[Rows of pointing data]
= = = = =

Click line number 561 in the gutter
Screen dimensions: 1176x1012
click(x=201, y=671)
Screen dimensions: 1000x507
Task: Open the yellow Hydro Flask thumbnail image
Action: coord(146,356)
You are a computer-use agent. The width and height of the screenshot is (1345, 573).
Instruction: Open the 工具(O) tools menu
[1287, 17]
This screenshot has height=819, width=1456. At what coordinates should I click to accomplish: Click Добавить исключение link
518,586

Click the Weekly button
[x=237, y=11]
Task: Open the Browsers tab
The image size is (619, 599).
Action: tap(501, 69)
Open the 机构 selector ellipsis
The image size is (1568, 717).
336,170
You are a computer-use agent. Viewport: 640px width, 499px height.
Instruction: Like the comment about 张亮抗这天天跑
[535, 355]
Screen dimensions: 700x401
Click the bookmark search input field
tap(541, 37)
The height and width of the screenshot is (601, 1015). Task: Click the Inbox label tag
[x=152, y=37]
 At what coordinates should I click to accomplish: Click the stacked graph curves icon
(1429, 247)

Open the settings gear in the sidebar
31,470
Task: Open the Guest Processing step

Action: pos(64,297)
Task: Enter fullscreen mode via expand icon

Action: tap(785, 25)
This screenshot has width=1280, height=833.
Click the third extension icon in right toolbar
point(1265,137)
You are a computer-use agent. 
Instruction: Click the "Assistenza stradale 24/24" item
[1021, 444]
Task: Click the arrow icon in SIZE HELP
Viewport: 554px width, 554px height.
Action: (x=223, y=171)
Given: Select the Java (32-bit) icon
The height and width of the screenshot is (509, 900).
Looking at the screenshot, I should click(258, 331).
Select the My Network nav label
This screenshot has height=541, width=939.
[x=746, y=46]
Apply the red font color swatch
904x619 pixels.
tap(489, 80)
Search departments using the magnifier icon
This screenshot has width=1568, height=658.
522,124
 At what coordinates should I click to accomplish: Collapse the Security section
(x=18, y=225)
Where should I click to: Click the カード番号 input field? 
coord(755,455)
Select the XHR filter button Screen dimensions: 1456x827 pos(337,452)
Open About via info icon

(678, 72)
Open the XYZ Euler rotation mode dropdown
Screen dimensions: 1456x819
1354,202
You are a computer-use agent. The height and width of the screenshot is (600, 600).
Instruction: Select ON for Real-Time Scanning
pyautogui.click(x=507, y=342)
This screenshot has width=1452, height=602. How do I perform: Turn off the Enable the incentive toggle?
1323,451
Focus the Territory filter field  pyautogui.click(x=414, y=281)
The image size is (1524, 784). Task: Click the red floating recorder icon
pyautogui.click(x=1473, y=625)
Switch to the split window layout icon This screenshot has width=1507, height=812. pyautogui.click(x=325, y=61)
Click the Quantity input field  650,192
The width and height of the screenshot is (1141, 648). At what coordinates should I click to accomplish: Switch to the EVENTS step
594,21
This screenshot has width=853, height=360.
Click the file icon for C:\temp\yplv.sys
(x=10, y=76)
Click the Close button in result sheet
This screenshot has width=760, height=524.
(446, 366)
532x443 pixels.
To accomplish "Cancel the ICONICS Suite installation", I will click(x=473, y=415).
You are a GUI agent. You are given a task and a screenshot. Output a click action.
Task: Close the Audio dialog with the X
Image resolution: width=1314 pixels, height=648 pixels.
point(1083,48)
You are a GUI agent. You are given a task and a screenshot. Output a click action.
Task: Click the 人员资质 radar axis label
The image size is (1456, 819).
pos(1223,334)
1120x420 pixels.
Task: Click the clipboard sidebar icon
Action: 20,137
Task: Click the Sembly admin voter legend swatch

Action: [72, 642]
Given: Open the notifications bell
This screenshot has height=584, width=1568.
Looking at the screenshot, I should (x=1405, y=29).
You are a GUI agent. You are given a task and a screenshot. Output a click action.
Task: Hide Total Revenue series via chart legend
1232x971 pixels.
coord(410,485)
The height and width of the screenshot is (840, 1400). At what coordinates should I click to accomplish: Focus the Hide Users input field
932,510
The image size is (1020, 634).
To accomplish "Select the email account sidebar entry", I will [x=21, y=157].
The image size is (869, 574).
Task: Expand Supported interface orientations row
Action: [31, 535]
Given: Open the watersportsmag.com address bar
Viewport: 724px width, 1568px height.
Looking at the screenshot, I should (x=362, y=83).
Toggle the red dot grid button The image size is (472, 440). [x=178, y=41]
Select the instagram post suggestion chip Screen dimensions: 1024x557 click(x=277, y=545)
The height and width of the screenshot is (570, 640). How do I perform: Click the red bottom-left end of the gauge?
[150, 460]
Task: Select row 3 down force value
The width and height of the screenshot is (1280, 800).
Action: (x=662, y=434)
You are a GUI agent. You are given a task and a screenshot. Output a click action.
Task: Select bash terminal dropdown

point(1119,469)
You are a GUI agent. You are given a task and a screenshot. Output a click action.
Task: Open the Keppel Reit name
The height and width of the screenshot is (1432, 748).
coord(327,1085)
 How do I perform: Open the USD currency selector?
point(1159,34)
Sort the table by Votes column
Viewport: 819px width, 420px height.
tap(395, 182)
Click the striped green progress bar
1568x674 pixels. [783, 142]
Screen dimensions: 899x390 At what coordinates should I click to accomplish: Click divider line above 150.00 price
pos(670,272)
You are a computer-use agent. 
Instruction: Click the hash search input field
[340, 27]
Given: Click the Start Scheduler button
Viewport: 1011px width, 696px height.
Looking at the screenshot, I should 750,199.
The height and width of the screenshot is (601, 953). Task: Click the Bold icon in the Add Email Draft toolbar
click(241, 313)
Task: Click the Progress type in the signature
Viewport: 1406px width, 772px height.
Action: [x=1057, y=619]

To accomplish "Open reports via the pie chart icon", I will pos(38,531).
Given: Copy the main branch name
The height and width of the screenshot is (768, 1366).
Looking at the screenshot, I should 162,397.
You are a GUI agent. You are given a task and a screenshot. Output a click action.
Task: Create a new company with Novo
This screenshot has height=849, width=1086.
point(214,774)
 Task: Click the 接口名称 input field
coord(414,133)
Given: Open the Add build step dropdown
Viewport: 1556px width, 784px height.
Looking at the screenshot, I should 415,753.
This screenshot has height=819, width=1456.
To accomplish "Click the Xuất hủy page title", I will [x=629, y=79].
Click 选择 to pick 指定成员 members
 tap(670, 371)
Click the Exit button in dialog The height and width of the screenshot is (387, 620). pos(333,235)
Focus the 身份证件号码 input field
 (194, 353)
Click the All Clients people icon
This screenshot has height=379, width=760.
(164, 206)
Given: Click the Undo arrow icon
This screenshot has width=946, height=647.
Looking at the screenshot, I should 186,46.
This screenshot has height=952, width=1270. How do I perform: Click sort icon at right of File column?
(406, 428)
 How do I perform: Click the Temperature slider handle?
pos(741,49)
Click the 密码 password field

= = = = =

Report each line in the material that contains the word "dropdown", copying every such line in full.

Open the XYZ Euler rotation mode dropdown
Task: Select bash terminal dropdown
Given: Open the Add build step dropdown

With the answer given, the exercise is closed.